→ **REQUIREMENT**
Set down each record below precisely, skipping the pictures.
☆ ☆ ☆ ☆ ☆ ☆ ☆
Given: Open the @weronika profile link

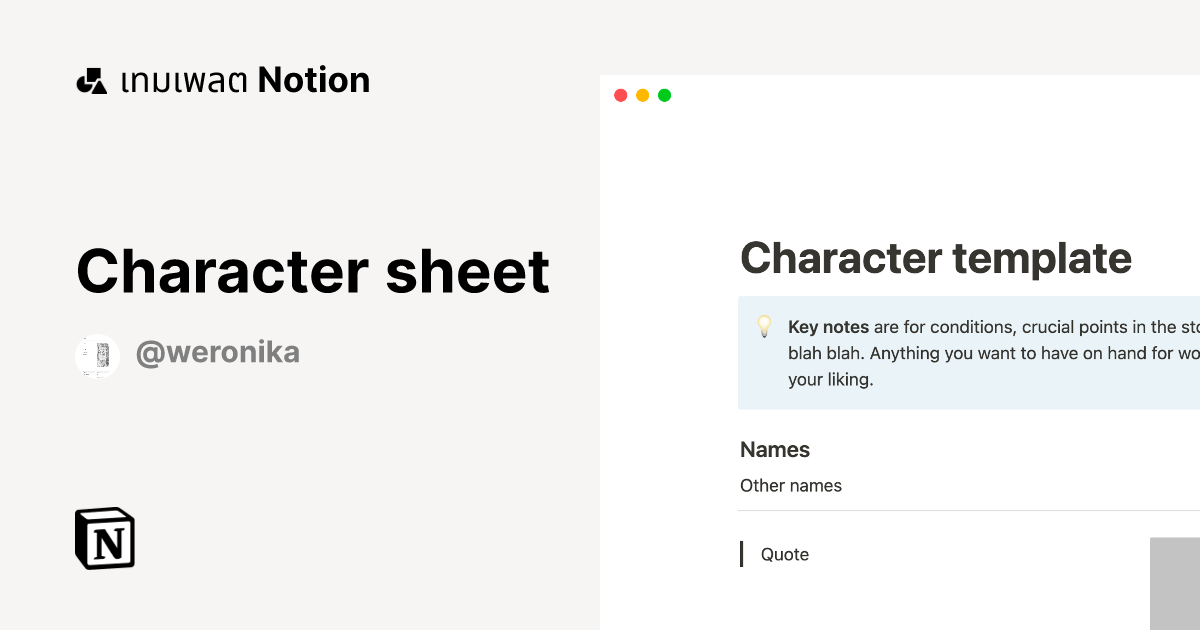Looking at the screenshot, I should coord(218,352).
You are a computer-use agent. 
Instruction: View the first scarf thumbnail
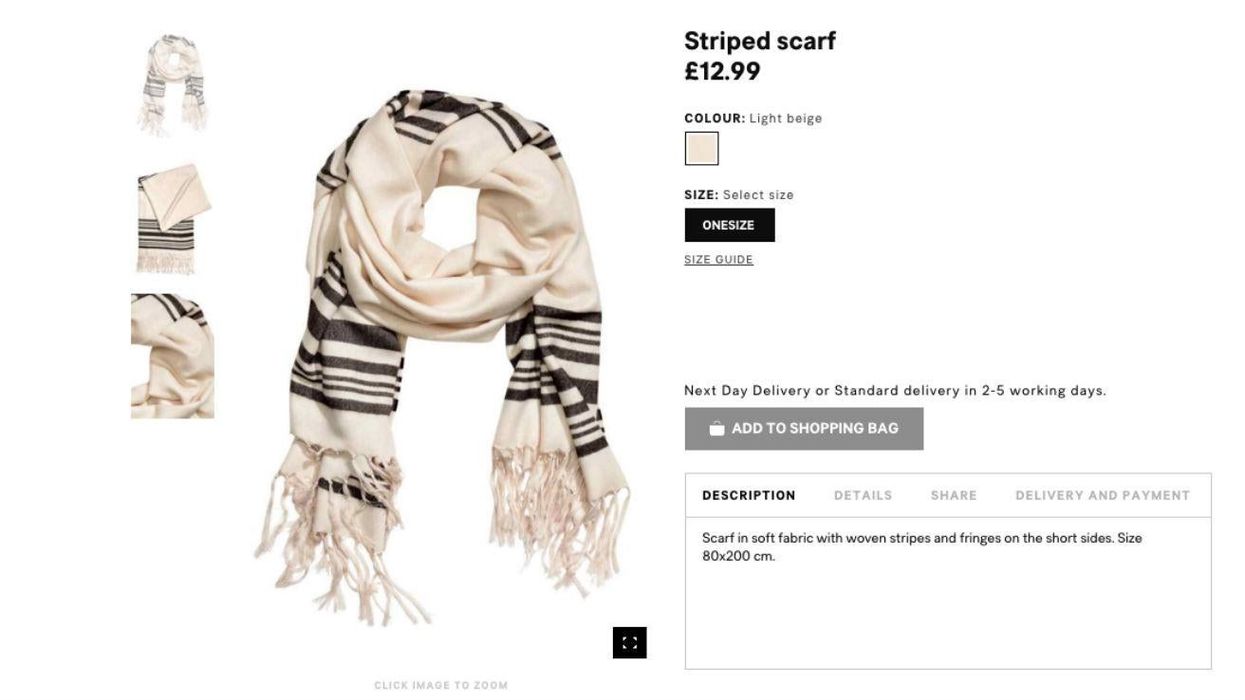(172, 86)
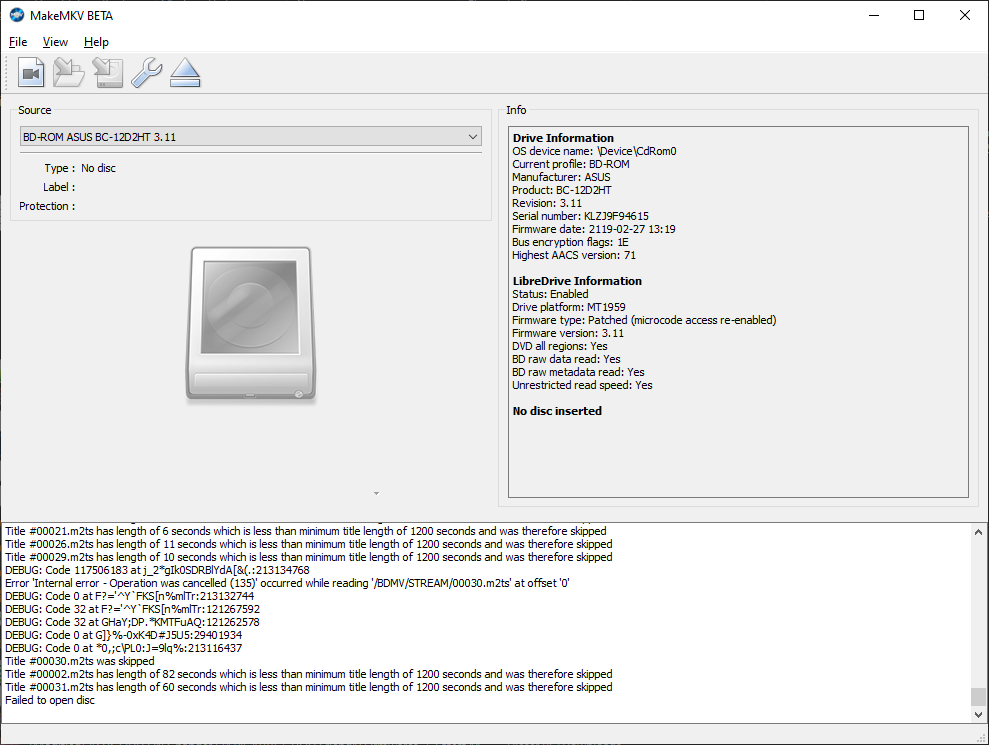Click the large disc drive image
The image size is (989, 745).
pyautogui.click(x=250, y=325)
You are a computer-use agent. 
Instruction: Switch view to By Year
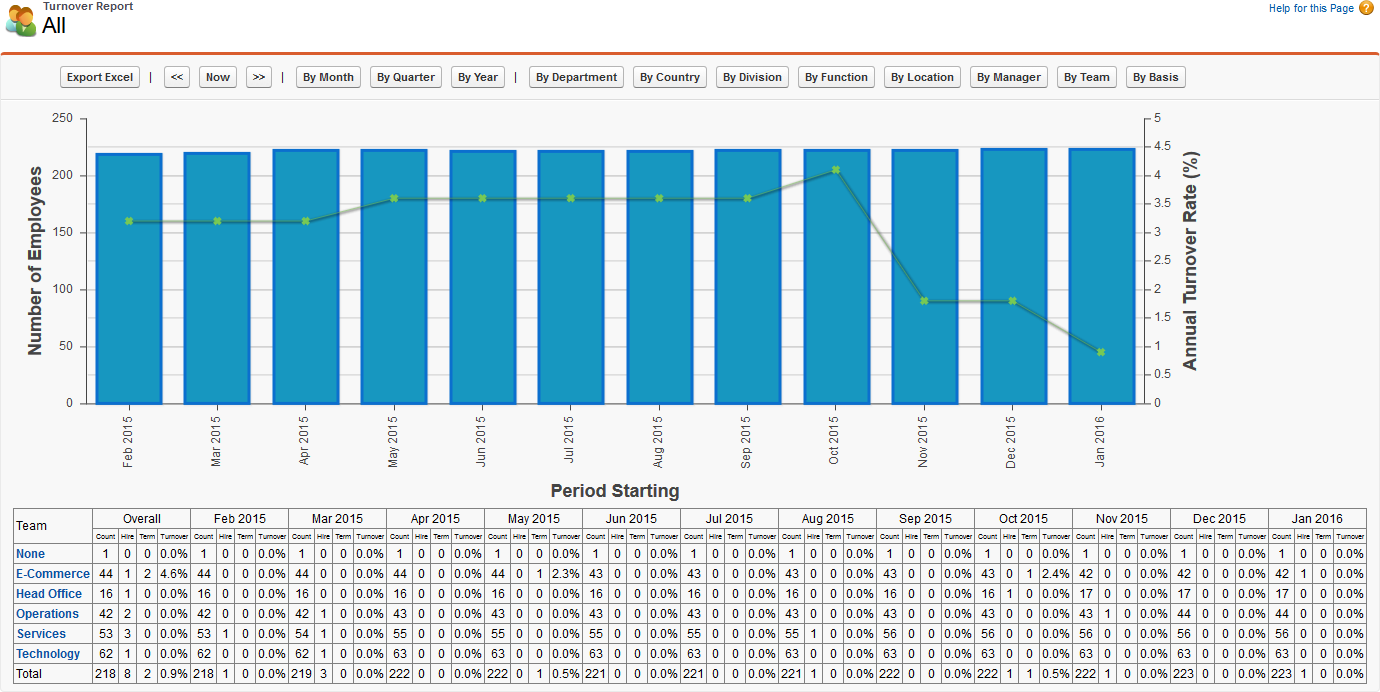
☆ ☆ ☆ ☆ ☆ ☆ ☆
→ **RESPONSE TO THE EXERCISE**
Given: Open the @weronika profile link

Looking at the screenshot, I should coord(218,352).
You are a computer-use agent. 
Instruction: View the first scarf thumbnail
(172, 86)
Click the large disc drive image
The image size is (989, 745).
pyautogui.click(x=250, y=325)
You are a computer-use agent. 
Instruction: Switch view to By Year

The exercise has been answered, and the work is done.